Our findings are in agreement with the results of a clinical trial that demonstrated that FT multimodal rehabilitation programs further enhanced postoperative recovery after laparoscopic sigmoidectomy [12]. Although our results agree with their conclusions, our study is of a larger cohort of patients who underwent the same operation for a single disease process.

As expected, postoperative morbidity was associated with advanced ASA class, whereas FT recovery was independently associated with decreased risk for the occurrence of postoperative complications. This suggests that FT recovery could potentially have a role in improving outcomes for the high-risk patient. Although we cannot draw conclusions at this juncture on the cause of increased wound infections in the non-FT group, which is likely multifactorial, we can only speculate that a prolonged stay in the hospital renders patients susceptible to infections.

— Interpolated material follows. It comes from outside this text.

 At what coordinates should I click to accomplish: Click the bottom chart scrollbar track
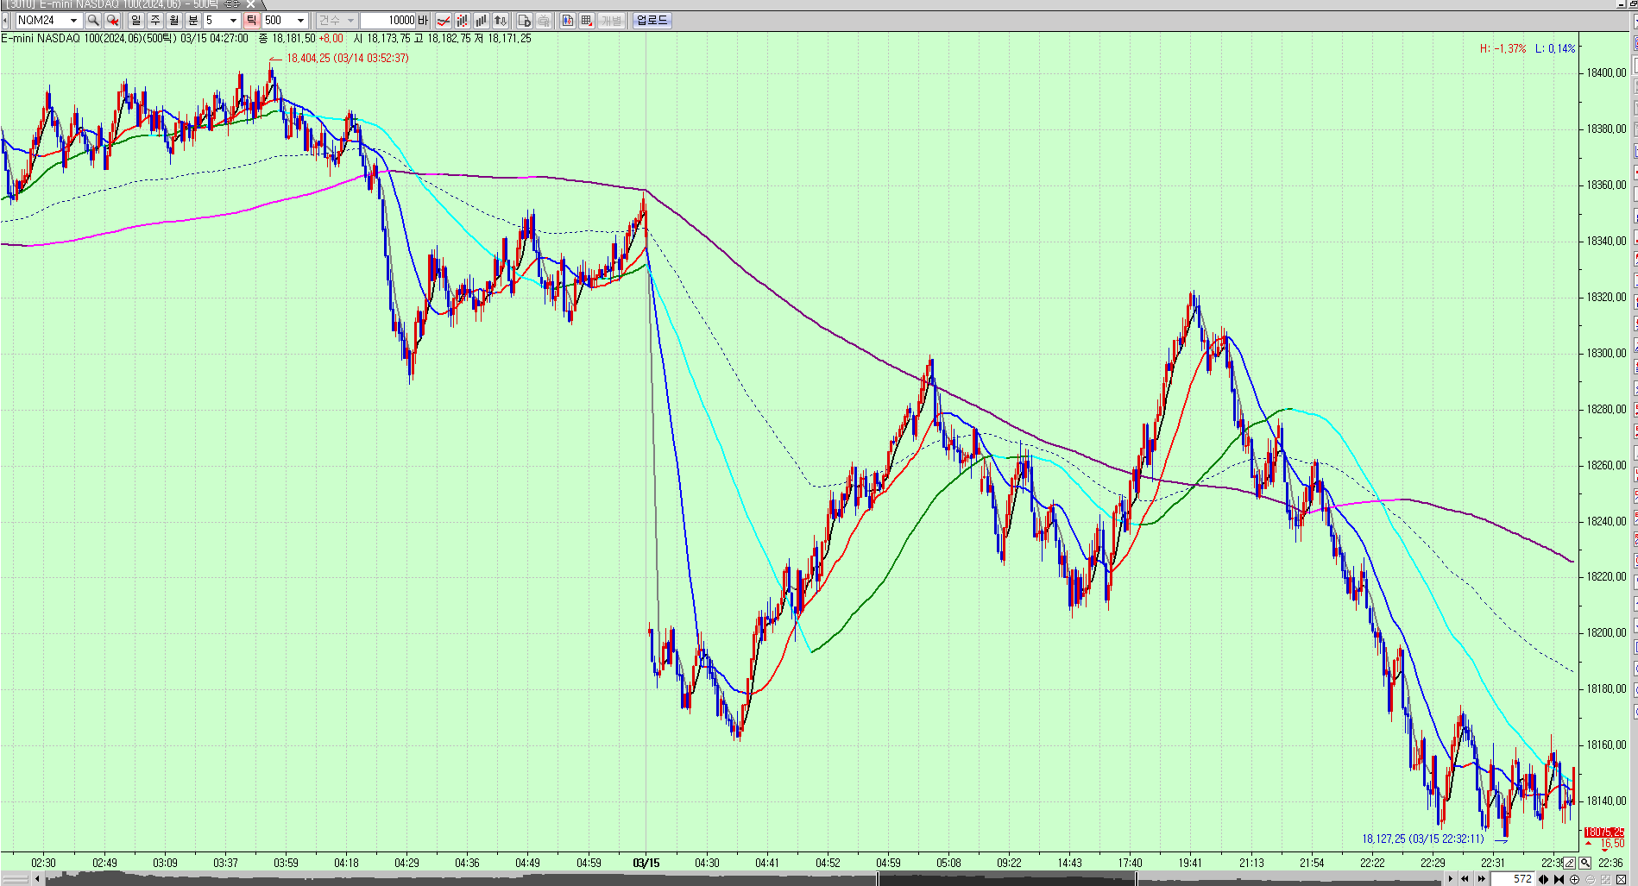tap(518, 879)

Several limitations of this study merit discussion. Patients were assigned to FT vs. non-FT recovery in an uncontrolled, nonrandomized manner; however, in general this assignment was a temporal issue during our study period and does not represent a difference in patient demographics or surgeon use. Despite adjustment for baseline differences in clinically important variables between recovery groups in our statistical models, such as ASA class, the possibility exists that the differences observed in this study were due to other nonmeasured confounding variables. As a tertiary referral center, referral bias may limit the generalizability to nonacademic centers or those without a similar level of complexity and volume of laparoscopic colorectal surgery. Due to the retrospective nature of our study protocol compliance was not assessed; our analysis used an intention-to-treat approach based on assigned recovery protocol, which represents what can reasonably be expected for patients who are assigned to FT recovery protocols. Despite these limitations, this study demonstrates clinically important results and is one of the largest to date that quantifies the impact of recovery protocols after laparoscopic colectomy on LOS and morbidity.

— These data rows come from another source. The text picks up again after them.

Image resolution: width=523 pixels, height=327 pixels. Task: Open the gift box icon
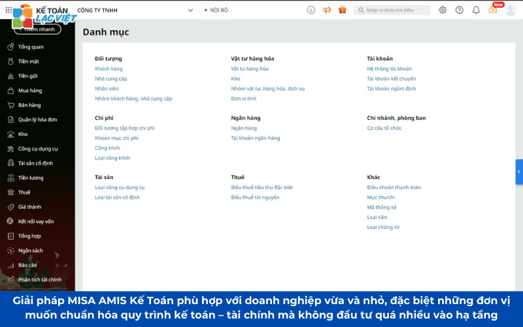[342, 10]
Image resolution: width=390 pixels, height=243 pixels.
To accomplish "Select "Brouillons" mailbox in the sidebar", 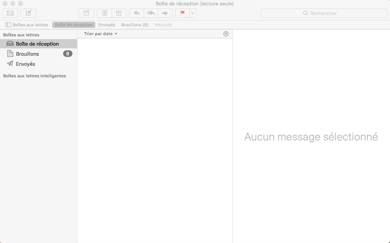I will pos(27,54).
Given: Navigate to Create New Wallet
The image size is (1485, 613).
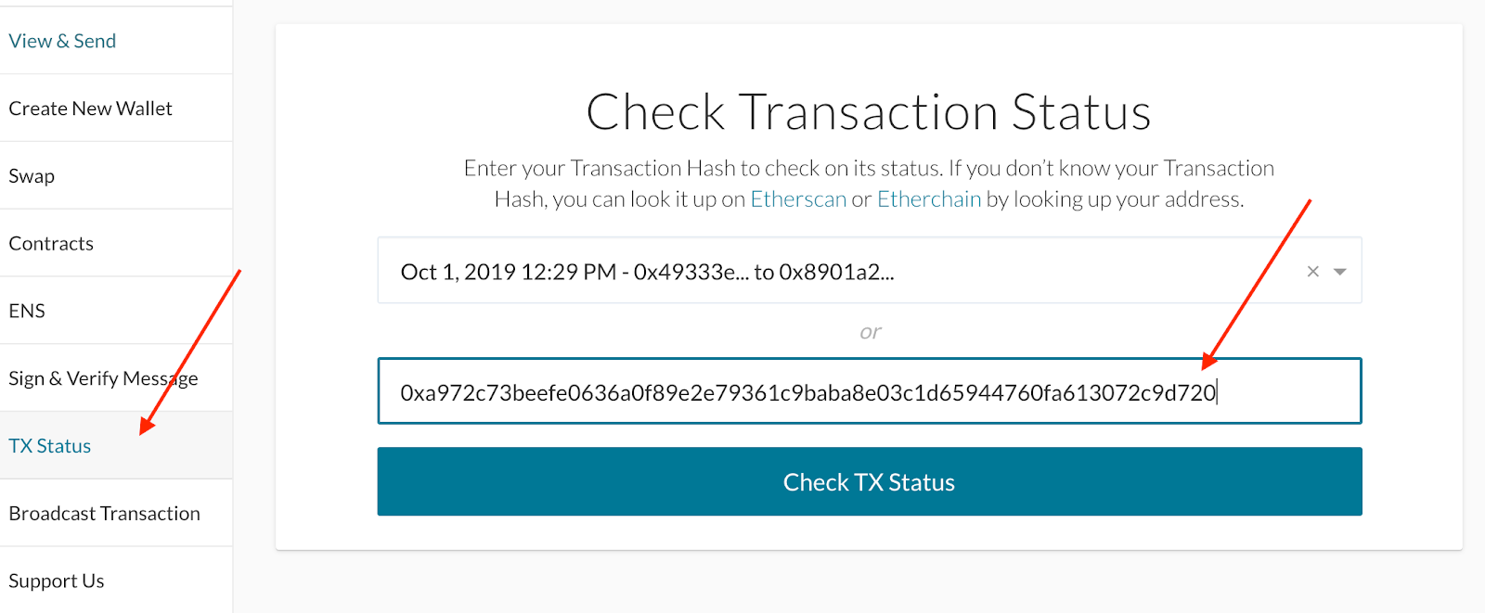Looking at the screenshot, I should [x=90, y=108].
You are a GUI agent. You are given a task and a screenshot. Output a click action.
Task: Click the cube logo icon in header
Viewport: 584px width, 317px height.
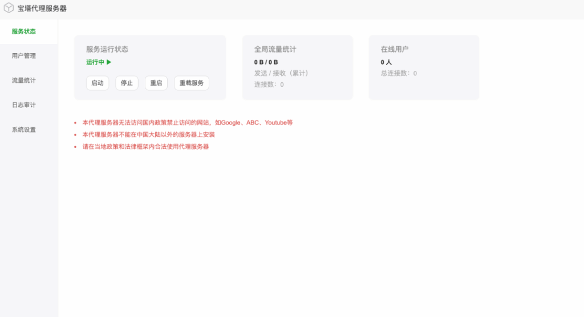pos(9,9)
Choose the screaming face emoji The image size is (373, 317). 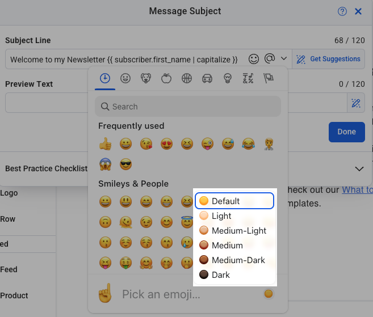coord(105,165)
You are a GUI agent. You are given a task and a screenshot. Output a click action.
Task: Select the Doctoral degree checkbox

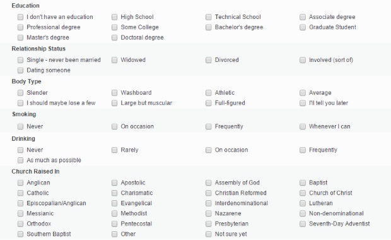(x=114, y=37)
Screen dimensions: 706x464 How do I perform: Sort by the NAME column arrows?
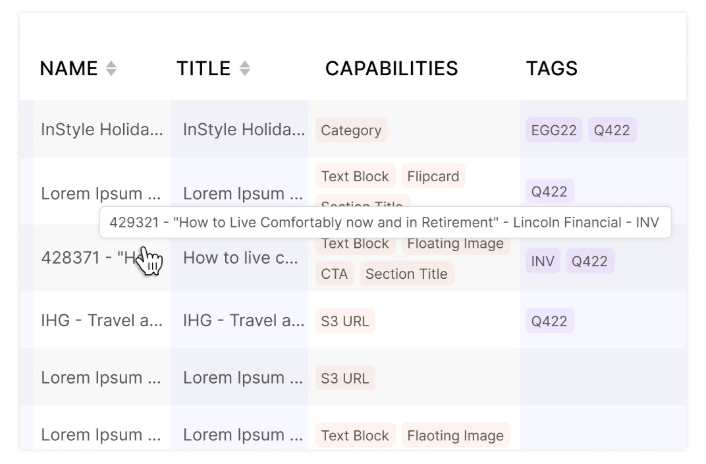coord(111,69)
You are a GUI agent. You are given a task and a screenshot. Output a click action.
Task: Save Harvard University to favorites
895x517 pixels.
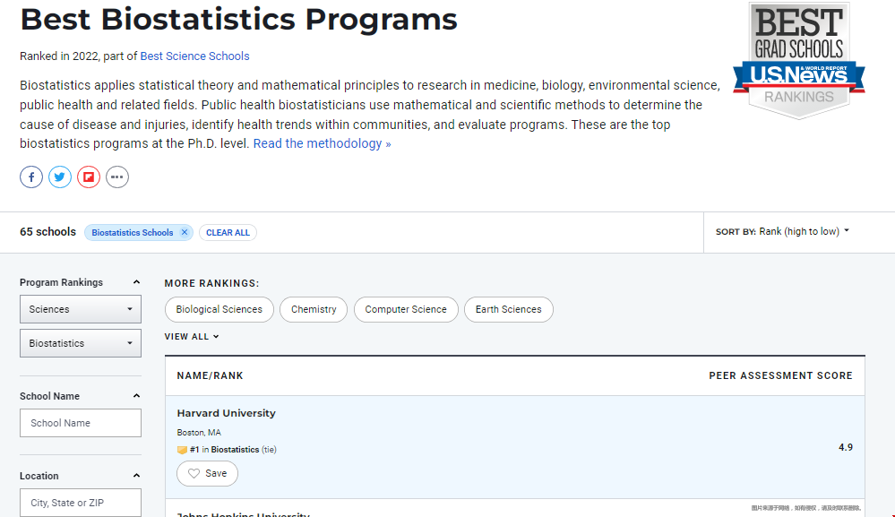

In summary laparoscopic right hemicolectomy patients who are preoperatively assigned to recover on a FT protocol are observed to have a decreased LOS and morbidity compared with those who recover on a standard recovery regimen. In this series, other independent predictors of increase LOS included the occurrence of postoperative complications, whereas higher ASA status and non-FT recovery were independently associated with increased morbidity.